[PHP] trim processing for multi-byte (double-byte spaces etc.) including garbled characters

Aug 26, 2020 PHP trim garbled

Overview

I had to do full-width trimming with PHP. However, when the trimming string contained garbled characters, it did not work properly when it was the method of other trim articles.

the first https://qiita.com/fallout/items/a13cebb07015d421fde3 I tried full-width trimming with reference to this article, If it contains garbled characters such as'machi Inagi’, “Fukui ” has been deleted even with garbled characters like “Fukui”.

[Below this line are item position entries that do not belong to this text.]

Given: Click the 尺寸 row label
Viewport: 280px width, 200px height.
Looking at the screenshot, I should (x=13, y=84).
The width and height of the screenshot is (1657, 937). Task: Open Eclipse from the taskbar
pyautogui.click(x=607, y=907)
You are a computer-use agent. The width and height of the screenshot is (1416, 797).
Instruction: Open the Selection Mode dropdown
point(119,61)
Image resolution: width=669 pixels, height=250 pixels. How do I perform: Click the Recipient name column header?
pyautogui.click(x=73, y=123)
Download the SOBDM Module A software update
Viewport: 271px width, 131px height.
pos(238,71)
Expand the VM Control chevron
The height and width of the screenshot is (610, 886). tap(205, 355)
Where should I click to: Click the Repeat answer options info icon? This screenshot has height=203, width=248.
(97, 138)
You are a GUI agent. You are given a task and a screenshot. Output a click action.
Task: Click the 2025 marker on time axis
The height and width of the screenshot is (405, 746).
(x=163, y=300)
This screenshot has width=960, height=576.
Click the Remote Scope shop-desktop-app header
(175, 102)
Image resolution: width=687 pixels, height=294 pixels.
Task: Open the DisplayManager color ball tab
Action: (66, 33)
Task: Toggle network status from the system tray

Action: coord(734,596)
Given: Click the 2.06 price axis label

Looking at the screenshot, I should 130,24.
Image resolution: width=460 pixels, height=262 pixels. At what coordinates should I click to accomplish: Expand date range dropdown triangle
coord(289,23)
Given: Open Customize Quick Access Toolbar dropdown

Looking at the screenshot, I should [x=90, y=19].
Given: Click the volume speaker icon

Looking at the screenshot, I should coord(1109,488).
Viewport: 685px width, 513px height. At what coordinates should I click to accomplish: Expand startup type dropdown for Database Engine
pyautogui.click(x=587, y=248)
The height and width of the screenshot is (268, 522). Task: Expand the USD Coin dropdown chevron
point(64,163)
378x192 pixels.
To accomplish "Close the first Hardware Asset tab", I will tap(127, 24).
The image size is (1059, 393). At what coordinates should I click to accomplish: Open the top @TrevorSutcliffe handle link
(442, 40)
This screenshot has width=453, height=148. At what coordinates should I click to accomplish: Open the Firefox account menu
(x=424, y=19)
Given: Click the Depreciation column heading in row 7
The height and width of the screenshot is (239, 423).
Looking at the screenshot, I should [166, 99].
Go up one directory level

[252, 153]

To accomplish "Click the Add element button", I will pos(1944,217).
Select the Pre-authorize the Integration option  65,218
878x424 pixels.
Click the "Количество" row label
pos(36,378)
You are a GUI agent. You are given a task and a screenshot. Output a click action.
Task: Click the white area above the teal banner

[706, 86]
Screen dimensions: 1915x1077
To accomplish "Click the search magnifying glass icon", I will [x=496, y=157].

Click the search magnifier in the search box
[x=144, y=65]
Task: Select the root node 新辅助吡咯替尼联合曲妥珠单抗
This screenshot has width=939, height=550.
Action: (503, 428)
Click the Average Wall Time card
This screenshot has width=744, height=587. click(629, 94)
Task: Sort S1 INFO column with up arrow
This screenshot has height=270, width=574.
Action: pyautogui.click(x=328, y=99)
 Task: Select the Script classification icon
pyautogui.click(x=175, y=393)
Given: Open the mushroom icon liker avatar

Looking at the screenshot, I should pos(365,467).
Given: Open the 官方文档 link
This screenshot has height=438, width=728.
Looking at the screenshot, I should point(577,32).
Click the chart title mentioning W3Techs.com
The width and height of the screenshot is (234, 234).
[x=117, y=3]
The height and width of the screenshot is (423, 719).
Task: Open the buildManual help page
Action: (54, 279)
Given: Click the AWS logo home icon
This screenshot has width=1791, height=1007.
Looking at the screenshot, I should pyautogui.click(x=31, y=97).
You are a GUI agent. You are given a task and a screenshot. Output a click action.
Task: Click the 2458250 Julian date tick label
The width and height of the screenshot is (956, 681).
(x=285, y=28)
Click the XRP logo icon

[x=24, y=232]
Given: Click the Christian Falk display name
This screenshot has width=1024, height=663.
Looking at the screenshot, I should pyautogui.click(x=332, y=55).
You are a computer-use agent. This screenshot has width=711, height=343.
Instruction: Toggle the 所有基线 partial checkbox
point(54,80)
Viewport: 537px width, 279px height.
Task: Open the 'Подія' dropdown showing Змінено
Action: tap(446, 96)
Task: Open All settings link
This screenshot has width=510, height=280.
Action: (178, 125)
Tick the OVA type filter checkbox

I thought about it myself, but I could not make it beautiful

After all, I turned the loop to remove full-width and half-width spaces, but I could not write clean code. The class name CsvUtility is not cool either.

CsvUtility.php


class CsvUtility {
    /**
     * Supports full-width trim garbled characters (what an ugly code)
     * @param string $trimString
     * @return string
     */
    public static function zenTrim(string $trimString)
    {
        // https://qiita.com/fallout/items/a13cebb07015d421fde3 ↓
        //return preg_replace('/\A[\p{C}\p{Z}]++|[\p{C}\p{Z}]++\z/u', ``, $trimString) ; //'Fukui 'becomes'Fukui'
        //return trim(mb_convert_kana($trimString, "s",'UTF-8')); //'Ai' becomes'Ai'
        $spos = 0;
        for ($i = 0; $i <mb_strlen($trimString); $i++) {
            $ch = mb_substr($trimString, $i, 1);
            if ($ch !='' && $ch !=''') {
                $spos = $i;
                break;
            }
        }
        if ($spos >0) {
            $trimString = mb_substr($trimString, $spos);
        }

        $epos = 0;
        for ($i = 0; $i <mb_strlen($trimString); $i++) {
            $ch = mb_substr($trimString, mb_strlen($trimString)-$i-1, 1);
            if ($ch !='' && $ch !=''') {
                $epos = $i;
                break;
            }
        }
        if ($epos >0) {
            $trimString = mb_substr($trimString, 0, mb_strlen($trimString)-$epos);
        }

        return $trimString;

    }
}


CsvUtilityTest.php

class CsvUtilityTest extends \Tests\TestCase
{
    /** @@test */
    public function Full-width trim operation check ()
    {
        $this->assertSame(CsvUtility::zenTrim(' Kitakyushu Makoto'),'Kitakyushu Makoto');
        $this->assertSame(CsvUtility::zenTrim('Takahashi Mirai Rainbow'),'Takahashi Mirai Rainbow');
        $this->assertSame(CsvUtility::zenTrim('Harry S. Truman'),'Harry S. Truman');
        $this->assertSame(CsvUtility::zenTrim(' a'),'a');
        $this->assertSame(CsvUtility::zenTrim('a'),'a');
        $this->assertSame(CsvUtility::zenTrim('Ai'),'Ai');
        $this->assertSame(CsvUtility::zenTrim('Ai'),'Ai');
        $this->assertSame(CsvUtility::zenTrim('Honda Hiroaki'),'Honda Hiroaki');
        $this->assertSame(CsvUtility::zenTrim('Harry S. Truman'),'Harry S. Truman');
        $this->assertSame(CsvUtility::zenTrim(' Harry S. Truman'),'Harry S. Truman');
        $this->assertSame(CsvUtility::zenTrim('Tokyo Toko'Toko')','Tokyo Toko');
        $this->assertSame(CsvUtility::zenTrim('Osaka')','Osaka');
        $this->assertSame(CsvUtility::zenTrim(' machi Inagi'),'machi Inagi');
        $this->assertSame(CsvUtility::zenTrim('Rinda Geneviv'),'Rinda Geneviv');
    }
}

Although it became a green build

Testing started at 6:54 … php ./vendor/phpunit/phpunit/phpunit –configuration ./phpunit.xml –filter “/(Tests\Service\csv\CsvUtilityTest::Full-width trim operation check) (.*)?$/"- -test-suffix CsvUtilityTest.php ./tests/Service/csv –teamcity

PHPUnit 8.5.8 by Sebastian Bergmann and contributors.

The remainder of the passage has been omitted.